_Exercise goal_
In the data below, find the line that contains "Artistas se solidarizan" and the line that contains "[Ozuna estrenó el". Copy both, plus every line between them, exactly.

_Supplied data_
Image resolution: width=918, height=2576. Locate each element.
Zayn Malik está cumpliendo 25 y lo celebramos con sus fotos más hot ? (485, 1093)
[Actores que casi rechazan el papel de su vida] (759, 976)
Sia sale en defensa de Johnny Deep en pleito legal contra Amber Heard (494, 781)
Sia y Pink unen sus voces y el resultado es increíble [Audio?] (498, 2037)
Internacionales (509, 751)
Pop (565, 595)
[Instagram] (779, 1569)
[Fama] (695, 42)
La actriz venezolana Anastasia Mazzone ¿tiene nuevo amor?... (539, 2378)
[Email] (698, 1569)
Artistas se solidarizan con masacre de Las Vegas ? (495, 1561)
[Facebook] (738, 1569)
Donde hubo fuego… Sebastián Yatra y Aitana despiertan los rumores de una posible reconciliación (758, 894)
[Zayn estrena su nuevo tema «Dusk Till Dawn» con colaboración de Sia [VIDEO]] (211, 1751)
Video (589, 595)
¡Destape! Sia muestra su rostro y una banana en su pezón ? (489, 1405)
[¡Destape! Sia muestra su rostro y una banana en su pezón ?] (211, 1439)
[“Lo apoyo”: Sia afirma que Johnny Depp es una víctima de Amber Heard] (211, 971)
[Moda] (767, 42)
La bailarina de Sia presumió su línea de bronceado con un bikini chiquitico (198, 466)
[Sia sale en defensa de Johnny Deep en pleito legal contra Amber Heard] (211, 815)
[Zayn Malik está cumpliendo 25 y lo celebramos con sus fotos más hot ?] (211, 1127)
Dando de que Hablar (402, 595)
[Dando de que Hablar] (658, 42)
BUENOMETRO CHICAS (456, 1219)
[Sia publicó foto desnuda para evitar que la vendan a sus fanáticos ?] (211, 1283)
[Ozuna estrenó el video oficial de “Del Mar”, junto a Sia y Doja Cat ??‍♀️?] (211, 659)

--

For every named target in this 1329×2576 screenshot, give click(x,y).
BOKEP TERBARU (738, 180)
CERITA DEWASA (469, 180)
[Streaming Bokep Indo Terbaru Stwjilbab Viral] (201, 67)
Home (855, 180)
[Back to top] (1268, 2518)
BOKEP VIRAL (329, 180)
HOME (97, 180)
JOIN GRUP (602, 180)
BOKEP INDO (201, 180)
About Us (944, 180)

...

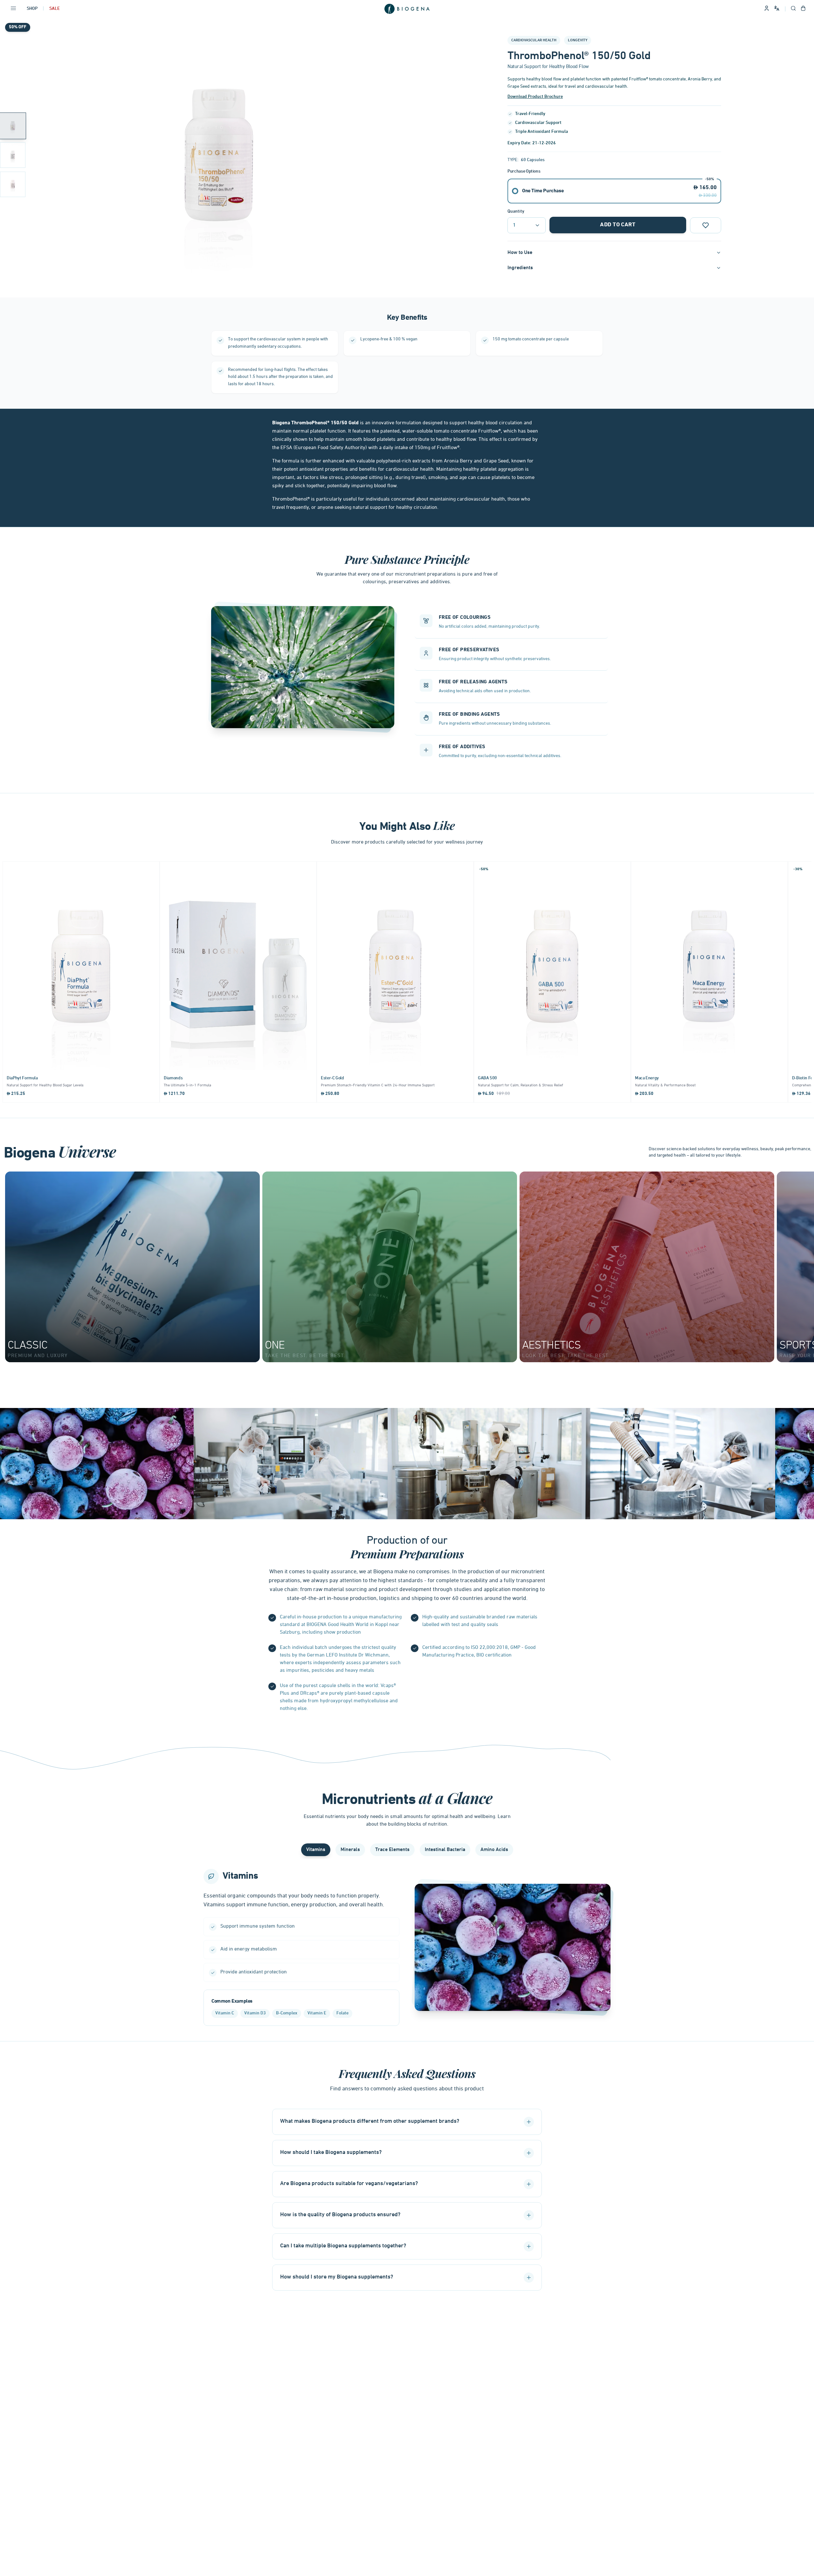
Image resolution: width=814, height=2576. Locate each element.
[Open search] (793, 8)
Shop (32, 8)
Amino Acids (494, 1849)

_Response to the task_
Artistas se solidarizan con masacre de Las Vegas ? (495, 1561)
[Facebook] (738, 1569)
Donde hubo fuego… Sebastián Yatra y Aitana despiertan los rumores de una posible reconciliación (758, 894)
[Zayn estrena su nuevo tema «Dusk Till Dawn» con colaboración de Sia [VIDEO]] (211, 1751)
Video (589, 595)
¡Destape! Sia muestra su rostro y una banana en su pezón ? (489, 1405)
[¡Destape! Sia muestra su rostro y una banana en su pezón ?] (211, 1439)
[“Lo apoyo”: Sia afirma que Johnny Depp es una víctima de Amber Heard] (211, 971)
[Moda] (767, 42)
La bailarina de Sia presumió su línea de bronceado con un bikini chiquitico (198, 466)
[Sia sale en defensa de Johnny Deep en pleito legal contra Amber Heard] (211, 815)
[Zayn Malik está cumpliendo 25 y lo celebramos con sus fotos más hot ?] (211, 1127)
Dando de que Hablar (402, 595)
[Dando de que Hablar] (658, 42)
BUENOMETRO CHICAS (456, 1219)
[Sia publicó foto desnuda para evitar que la vendan a sus fanáticos ?] (211, 1283)
[Ozuna estrenó el video oficial de “Del Mar”, junto a Sia y Doja Cat ??‍♀️?] (211, 659)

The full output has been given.